SET EXERCISE>
How many lines in the records below contain the string "computer", with case taken into account? Reply with the number alone.
┌─ ENTRIES SUPPLIED
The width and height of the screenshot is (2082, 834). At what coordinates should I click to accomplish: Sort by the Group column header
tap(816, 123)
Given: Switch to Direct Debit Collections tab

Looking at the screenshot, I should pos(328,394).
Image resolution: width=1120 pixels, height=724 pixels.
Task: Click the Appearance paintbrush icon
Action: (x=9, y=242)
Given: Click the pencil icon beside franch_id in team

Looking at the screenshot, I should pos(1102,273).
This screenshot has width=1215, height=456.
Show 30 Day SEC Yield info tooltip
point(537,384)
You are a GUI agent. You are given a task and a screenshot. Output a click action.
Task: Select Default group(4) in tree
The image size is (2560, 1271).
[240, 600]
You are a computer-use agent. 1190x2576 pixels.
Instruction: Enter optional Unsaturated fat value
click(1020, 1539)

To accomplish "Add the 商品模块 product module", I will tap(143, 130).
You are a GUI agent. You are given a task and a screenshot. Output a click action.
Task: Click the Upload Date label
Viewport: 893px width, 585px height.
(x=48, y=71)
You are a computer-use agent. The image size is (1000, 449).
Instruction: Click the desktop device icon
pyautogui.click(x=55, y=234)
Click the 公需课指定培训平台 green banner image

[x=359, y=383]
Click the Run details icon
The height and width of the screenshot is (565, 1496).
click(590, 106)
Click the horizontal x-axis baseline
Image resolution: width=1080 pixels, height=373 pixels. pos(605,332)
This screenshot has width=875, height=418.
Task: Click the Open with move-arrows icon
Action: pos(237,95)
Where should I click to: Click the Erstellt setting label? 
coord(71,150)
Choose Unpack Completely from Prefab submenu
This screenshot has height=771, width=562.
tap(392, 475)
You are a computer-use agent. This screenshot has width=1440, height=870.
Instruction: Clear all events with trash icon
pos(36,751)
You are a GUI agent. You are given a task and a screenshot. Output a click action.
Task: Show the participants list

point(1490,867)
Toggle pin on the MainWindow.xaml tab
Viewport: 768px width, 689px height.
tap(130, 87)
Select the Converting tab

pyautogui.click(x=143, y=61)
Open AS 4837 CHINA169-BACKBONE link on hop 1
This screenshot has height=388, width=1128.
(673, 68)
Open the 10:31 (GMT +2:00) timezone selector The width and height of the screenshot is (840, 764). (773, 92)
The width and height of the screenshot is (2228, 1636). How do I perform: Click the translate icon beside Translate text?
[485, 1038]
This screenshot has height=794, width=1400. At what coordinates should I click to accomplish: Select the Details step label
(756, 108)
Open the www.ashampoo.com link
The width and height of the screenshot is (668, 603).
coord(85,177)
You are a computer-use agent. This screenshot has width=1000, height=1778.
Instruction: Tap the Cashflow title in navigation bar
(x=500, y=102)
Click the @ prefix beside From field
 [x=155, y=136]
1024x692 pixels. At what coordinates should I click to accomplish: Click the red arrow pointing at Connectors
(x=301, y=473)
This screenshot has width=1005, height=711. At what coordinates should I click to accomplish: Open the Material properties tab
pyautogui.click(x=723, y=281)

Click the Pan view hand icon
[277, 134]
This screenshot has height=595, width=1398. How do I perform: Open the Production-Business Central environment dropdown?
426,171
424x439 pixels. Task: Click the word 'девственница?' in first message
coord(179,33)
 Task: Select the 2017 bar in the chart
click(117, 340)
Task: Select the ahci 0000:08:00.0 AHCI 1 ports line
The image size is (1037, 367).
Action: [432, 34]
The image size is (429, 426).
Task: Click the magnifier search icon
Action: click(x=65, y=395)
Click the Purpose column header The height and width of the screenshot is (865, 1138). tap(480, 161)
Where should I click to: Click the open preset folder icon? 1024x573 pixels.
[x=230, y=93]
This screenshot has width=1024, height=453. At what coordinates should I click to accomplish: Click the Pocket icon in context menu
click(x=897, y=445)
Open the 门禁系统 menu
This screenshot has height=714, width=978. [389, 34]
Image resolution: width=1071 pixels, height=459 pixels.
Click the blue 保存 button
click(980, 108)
└─
THE OUTPUT>
4